Have you seen the movie “Dirt!” ? Last year, I drove into Portland with a few friends to the SPACE Theater to see this really cool documentary about the importance of, well, dirt. The film covered a lot of critical issues, like soil depletion and erosion, our non-sustainable food system, and the local food movement. It also covered the development of community gardens in cities, and the importance of creating these green spaces in the otherwise uninterrupted slab of concrete that cities often become.

A small garden in Brooklyn, nestled in between a busy city block.

One part of the movie that really stuck out to me was when a local environmental leader organized a project to “de-concrete” school yards, returning the asphalt playgrounds and basketball courts to the grass and soil they once were. A reporter asked something along the lines of, “But if you take away the concrete, where will the kids play?!”. What many people forget is that children and adults alike LOVE to play in dirt. I’ll never forget when my Environmental Science teacher in high school, before teaching a unit on soil, told our class to go home and dig a hole in our backyard and observe that we found. A strange homework assignment, perhaps, but it held incredible power.

I’ve had the opportunity to work in community gardens throughout New York City this summer, and it’s been a really unique and amazing way to get to know these otherwise completely developed, urbanized areas. Green spaces provide a place for people to work together, talk, sit, and enjoy where they live. As someone who is used to the mountains and forests of Maine and New Jersey, it’s certainly been a saving grace to discover that there are so many places like this right in the city.

Here are some photos of a few gardens and green spaces that I’ve come to love (along with a few shameless promotional photos of the garden I’m helping to build!). Enjoy!

Members of the Roots of Peace Community Garden in Staten Island plant shrubs and move soil.

Gardeners in East New York, Brooklyn gather in a local garden to discuss the benefits of cover-cropping to improve their soil quality.

A gardener at Nehemiah 10 garden in East New York, Brooklyn shows off (rightfully so) her climbing spinach.

Kids paint a wooden board (it's a butterfly, in case you were wondering) that will be used to make a compost bin.

The edge of Battery Park in Lower Manhattan, along the water.

▶ **COLLECTED DATA**:
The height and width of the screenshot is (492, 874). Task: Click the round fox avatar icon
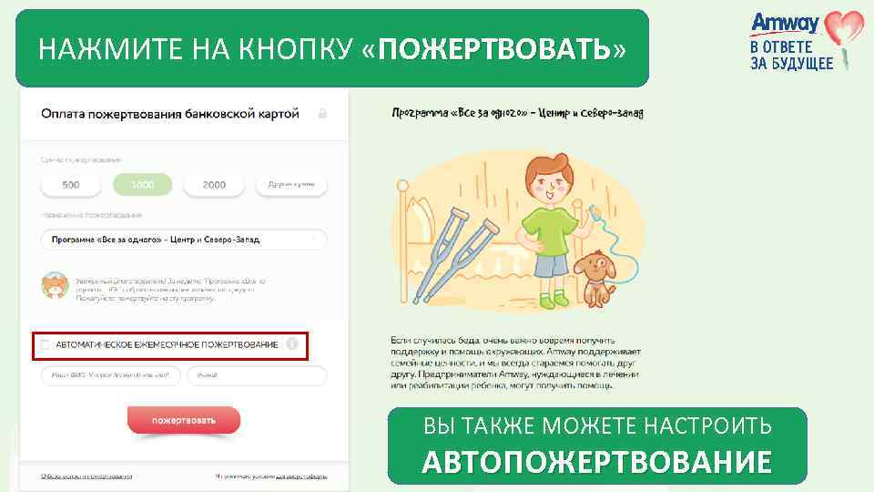(56, 285)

▶ **PROBLEMS TO SOLVE**:
• a. From the post about community gardens, list the things that green spaces are said to provide a place for people to do.
• b. Reproduce the part of the community gardens post that opens with the words containing "Members of the" and closes with "her climbing spinach.".

▶ **SOLUTION SET**:
• a.
- work together
- talk
- sit
- enjoy where they live

• b.
Members of the Roots of Peace Community Garden in Staten Island plant shrubs and move soil.

Gardeners in East New York, Brooklyn gather in a local garden to discuss the benefits of cover-cropping to improve their soil quality.

A gardener at Nehemiah 10 garden in East New York, Brooklyn shows off (rightfully so) her climbing spinach.